Of the 50 top retailers Trustev’s researched, it identified only two – Amazon and 1-800-Flowers – that offered it as part of the standard checkout process. However, this was limited to companies providing the option in Manhattan’s 10001 ZIP code, where Trustev has its U.S. office.
Still, the list of companies offering same-day delivery is a relatively short but growing one, and in each case servicing a handful of markets. It includes Macy’s, Williams Sonoma, Walmart, Target, Ulta Beauty, Costco, Staples, Ace Hardware, Neiman Marcus and Kohl’s, which is just starting same-day pilots in Chicago and San Francisco.
Rurik Bradbury, CMO of Trustev, said the company sought to capture a snapshot of the expectations of younger consumers.
“They’re mostly digital natives, and the younger half grew up knowing nothing but online apps,” Bradbury said. “So we can see how their worldview has shaped those expectations.

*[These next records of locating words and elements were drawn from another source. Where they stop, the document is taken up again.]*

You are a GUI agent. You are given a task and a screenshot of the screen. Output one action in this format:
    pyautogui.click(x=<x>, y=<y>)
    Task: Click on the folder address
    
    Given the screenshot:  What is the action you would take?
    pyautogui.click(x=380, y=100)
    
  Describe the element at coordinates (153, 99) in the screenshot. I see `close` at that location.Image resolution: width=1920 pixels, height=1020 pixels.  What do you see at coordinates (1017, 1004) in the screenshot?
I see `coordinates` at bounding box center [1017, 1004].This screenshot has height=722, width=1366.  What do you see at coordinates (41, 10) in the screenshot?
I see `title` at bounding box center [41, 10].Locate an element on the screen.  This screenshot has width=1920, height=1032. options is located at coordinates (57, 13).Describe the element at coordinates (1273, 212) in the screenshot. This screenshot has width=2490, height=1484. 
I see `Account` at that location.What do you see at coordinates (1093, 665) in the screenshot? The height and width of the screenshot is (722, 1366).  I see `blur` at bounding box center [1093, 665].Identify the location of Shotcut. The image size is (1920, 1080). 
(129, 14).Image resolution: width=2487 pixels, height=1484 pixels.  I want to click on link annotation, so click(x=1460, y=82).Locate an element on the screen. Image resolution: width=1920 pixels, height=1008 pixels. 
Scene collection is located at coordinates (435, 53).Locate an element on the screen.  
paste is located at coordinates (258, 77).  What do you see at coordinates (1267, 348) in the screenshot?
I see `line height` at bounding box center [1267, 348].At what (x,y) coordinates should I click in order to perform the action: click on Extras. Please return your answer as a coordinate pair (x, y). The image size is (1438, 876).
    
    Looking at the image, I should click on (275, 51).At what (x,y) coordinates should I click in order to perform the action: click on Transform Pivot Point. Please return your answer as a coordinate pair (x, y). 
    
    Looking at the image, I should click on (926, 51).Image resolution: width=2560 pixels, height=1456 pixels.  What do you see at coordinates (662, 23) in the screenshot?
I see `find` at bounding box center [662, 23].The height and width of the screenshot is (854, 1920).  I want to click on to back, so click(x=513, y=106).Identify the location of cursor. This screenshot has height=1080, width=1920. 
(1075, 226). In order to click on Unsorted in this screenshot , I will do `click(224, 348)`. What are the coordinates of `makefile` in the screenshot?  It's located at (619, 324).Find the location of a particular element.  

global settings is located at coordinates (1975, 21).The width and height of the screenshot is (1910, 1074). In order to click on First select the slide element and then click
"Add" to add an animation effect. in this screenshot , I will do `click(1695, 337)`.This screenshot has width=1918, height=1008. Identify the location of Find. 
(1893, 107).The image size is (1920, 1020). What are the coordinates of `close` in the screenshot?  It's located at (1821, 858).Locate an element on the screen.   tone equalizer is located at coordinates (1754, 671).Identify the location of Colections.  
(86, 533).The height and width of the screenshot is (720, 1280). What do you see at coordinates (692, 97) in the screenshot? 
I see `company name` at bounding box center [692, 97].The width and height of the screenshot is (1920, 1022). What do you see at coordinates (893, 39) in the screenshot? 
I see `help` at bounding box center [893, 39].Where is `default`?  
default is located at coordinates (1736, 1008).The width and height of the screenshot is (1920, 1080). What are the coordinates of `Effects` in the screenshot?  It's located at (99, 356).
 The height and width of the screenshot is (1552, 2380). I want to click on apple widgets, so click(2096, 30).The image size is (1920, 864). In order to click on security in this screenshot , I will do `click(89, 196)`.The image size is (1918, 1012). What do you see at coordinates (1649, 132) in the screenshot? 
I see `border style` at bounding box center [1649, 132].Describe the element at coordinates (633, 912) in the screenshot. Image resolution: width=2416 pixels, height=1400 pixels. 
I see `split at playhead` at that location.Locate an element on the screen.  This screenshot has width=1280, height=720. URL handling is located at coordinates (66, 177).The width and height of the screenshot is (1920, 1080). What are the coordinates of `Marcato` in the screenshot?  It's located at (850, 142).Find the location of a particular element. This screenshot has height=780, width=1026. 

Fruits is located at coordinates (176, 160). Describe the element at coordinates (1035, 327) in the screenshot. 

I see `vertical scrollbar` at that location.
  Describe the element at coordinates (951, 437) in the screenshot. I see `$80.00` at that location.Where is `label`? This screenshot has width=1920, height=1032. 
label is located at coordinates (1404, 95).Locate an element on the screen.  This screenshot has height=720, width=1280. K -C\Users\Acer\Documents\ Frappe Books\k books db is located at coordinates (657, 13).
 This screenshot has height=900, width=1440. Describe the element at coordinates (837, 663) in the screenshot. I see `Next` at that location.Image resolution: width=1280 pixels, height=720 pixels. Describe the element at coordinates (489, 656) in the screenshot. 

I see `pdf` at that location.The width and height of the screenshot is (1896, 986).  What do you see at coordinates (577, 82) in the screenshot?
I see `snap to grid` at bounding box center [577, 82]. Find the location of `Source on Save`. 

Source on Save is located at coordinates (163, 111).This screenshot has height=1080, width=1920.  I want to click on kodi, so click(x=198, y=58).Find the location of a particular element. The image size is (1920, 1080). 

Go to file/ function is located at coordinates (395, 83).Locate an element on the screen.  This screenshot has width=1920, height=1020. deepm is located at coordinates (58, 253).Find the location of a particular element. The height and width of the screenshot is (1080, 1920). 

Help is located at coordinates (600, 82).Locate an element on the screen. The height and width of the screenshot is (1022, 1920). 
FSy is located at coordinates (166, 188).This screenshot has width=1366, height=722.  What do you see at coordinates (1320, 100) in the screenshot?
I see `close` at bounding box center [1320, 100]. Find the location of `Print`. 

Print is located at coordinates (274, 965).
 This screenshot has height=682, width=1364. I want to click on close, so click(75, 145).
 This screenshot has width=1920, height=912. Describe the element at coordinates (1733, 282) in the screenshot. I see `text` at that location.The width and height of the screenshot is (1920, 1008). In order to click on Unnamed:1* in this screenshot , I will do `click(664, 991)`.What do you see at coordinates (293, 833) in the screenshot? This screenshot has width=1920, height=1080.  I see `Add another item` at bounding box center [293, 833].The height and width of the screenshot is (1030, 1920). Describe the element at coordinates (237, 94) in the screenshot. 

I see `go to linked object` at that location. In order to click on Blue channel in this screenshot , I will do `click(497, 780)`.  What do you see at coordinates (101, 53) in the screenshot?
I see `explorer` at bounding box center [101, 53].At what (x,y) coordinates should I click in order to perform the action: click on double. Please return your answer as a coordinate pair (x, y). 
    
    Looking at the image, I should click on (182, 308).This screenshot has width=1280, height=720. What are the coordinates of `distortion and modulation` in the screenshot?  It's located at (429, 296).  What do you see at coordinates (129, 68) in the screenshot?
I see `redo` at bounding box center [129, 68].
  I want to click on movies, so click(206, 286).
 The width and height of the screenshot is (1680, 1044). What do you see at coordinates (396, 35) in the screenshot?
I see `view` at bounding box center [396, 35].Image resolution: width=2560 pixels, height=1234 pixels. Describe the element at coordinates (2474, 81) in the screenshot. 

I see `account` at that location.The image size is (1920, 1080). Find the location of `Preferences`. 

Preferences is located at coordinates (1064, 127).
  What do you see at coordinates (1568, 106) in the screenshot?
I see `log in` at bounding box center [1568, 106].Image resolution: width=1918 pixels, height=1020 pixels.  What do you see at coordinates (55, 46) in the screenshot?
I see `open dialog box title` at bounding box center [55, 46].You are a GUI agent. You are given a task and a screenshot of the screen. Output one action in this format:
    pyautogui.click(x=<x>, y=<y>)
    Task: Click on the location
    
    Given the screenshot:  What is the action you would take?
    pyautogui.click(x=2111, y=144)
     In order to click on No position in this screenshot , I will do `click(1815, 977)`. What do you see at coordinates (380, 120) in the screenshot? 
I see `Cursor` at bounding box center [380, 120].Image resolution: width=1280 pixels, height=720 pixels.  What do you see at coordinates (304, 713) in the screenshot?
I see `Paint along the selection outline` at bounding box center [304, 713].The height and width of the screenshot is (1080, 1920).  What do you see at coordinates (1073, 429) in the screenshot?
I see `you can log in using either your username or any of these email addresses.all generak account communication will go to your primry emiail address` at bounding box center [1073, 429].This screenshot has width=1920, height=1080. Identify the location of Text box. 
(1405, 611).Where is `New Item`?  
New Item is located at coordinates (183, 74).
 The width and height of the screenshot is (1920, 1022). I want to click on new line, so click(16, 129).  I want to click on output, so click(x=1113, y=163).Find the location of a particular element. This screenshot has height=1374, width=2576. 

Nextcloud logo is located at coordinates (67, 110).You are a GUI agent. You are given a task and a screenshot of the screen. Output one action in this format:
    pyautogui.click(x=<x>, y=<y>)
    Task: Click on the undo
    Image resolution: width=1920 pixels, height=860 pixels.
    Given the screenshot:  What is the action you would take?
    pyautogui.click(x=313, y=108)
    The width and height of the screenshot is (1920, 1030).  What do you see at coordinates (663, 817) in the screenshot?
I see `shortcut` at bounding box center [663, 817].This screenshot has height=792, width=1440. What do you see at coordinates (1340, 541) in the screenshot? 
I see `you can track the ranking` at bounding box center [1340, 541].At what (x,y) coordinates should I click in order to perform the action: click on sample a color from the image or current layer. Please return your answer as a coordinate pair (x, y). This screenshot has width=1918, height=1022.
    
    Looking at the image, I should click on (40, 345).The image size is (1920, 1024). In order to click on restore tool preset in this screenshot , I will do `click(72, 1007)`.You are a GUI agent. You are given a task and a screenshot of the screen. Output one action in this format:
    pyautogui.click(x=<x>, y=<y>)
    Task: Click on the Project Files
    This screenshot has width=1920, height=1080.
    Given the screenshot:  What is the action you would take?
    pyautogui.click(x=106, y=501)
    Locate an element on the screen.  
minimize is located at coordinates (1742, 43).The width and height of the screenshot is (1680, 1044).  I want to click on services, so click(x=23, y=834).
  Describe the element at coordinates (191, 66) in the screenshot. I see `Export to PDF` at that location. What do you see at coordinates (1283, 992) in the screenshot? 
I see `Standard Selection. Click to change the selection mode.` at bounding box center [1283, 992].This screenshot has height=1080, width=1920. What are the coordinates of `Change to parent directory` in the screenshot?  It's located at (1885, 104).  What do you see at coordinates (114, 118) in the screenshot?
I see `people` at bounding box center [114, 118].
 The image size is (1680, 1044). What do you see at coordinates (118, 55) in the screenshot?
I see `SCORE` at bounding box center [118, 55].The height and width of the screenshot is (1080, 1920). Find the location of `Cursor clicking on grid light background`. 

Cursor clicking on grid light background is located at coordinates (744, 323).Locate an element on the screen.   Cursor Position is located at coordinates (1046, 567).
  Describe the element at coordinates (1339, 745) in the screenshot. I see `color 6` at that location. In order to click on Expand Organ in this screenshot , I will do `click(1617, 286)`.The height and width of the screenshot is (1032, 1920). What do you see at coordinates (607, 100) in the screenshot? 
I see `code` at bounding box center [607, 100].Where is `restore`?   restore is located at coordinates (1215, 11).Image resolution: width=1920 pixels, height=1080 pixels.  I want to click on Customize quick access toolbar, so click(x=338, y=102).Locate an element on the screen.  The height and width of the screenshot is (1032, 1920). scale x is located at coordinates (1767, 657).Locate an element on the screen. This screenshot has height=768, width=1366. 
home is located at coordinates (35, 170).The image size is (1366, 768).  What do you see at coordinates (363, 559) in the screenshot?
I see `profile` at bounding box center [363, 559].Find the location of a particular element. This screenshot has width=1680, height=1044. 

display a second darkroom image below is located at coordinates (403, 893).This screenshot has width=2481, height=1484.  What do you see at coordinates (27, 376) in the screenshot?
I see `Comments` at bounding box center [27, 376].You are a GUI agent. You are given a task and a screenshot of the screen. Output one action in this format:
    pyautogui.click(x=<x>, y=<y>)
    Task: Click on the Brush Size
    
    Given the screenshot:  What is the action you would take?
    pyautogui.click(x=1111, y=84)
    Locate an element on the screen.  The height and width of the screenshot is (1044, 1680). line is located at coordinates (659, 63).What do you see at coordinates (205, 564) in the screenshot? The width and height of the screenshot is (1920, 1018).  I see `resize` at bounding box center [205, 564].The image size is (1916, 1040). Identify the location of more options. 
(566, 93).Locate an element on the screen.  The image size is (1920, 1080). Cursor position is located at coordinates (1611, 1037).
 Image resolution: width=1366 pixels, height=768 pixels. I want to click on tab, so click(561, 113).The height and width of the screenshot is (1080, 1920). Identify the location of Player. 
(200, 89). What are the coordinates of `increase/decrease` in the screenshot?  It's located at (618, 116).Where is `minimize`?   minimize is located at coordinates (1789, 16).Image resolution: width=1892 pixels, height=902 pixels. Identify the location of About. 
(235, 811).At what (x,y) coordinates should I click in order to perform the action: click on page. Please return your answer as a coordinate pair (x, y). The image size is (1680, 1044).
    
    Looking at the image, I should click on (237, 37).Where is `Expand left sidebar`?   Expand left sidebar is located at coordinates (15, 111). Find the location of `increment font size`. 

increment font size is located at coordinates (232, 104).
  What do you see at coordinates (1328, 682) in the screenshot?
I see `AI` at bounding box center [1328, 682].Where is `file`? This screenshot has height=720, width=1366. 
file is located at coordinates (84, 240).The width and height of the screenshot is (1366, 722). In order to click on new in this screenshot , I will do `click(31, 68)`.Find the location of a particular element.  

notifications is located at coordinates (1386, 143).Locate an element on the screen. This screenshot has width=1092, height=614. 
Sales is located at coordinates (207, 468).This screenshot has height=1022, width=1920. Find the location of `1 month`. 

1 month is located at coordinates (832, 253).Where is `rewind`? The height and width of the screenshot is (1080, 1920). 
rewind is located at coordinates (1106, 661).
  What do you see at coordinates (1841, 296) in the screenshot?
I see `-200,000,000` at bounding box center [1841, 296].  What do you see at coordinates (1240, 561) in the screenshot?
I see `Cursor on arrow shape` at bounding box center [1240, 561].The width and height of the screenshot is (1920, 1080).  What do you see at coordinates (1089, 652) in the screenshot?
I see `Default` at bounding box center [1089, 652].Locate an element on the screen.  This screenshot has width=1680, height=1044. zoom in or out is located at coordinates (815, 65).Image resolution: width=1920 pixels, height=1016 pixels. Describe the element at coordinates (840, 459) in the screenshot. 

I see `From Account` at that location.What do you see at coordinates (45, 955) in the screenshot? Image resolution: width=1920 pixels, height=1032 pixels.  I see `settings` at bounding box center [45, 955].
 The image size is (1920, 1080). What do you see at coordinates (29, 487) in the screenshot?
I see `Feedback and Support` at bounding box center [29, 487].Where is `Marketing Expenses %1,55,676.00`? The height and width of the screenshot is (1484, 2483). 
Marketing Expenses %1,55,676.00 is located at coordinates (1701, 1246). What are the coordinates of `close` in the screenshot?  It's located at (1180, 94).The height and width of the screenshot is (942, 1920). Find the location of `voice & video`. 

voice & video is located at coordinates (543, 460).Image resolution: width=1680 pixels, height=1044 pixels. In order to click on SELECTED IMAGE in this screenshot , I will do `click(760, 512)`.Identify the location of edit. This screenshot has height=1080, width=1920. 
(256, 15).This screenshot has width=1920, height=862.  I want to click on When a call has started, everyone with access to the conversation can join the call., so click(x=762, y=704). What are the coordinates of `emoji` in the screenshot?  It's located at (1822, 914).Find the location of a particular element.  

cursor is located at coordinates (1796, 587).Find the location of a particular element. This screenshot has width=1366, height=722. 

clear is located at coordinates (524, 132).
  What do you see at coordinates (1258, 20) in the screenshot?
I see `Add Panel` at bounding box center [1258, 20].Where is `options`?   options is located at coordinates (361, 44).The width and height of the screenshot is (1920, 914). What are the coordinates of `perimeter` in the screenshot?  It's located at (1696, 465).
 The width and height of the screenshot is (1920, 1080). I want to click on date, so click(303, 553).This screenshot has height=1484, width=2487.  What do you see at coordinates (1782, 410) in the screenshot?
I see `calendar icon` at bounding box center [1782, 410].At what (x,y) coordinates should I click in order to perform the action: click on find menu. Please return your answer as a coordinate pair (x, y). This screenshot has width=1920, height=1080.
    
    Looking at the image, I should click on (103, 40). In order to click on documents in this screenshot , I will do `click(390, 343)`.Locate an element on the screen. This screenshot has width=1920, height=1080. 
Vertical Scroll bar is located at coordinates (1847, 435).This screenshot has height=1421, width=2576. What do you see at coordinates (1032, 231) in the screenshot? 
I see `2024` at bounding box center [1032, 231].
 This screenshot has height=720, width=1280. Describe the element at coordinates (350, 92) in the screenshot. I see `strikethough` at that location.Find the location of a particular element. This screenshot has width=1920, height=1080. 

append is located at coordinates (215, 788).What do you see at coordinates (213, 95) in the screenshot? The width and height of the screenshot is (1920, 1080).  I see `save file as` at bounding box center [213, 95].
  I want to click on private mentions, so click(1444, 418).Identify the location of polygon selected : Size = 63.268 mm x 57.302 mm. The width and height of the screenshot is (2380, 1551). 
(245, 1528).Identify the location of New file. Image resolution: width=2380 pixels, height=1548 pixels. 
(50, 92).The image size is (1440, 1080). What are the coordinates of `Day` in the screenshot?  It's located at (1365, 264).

At this point we’ve had ecommerce for more than 20 years, but now there are a bunch of same-day delivery providers like Deliv and Postmates, built with this group’s real-time demands in mind.”
In other areas, the Trustev study found nearly all millennials – 94% – expect real-time order updates, while 93% want to be able to cancel an order any time before shipping.
Bradbury said in conversations with more than 100 retailers, they have expressed concern over the potential for fraud with the quick turnaround times required for same-day delivery – thus its interest in conducting the survey.
“A lot of famous brands, including a large higher-end clothing retailer, have told us they dread the push from executive management to do same day because it’s not possible with their current process,” he said. “The average retailer reviews 10% of its transactions, so to turn these orders around (while mitigating fraud) and not missing the one-day cutoff isn’t possible with current systems.”
According to a recent LexisNexis study, large ecommerce merchants saw an increase in fraud from .85% of revenue in 2014 to 1.39% this year, while finding that every $100 in online fraud cost a merchant $233 on average.
Ecommerce fraud is expected to rise here with the implementation of EMV chip-and-PIN standards, set to take effect next week, as more of it migrates away from point-of-sale transactions. In the United Kingdom, ecommerce fraud rose 79% in the first three years after EMV, while more than doubling in Australia and Canada, according to Aite Group.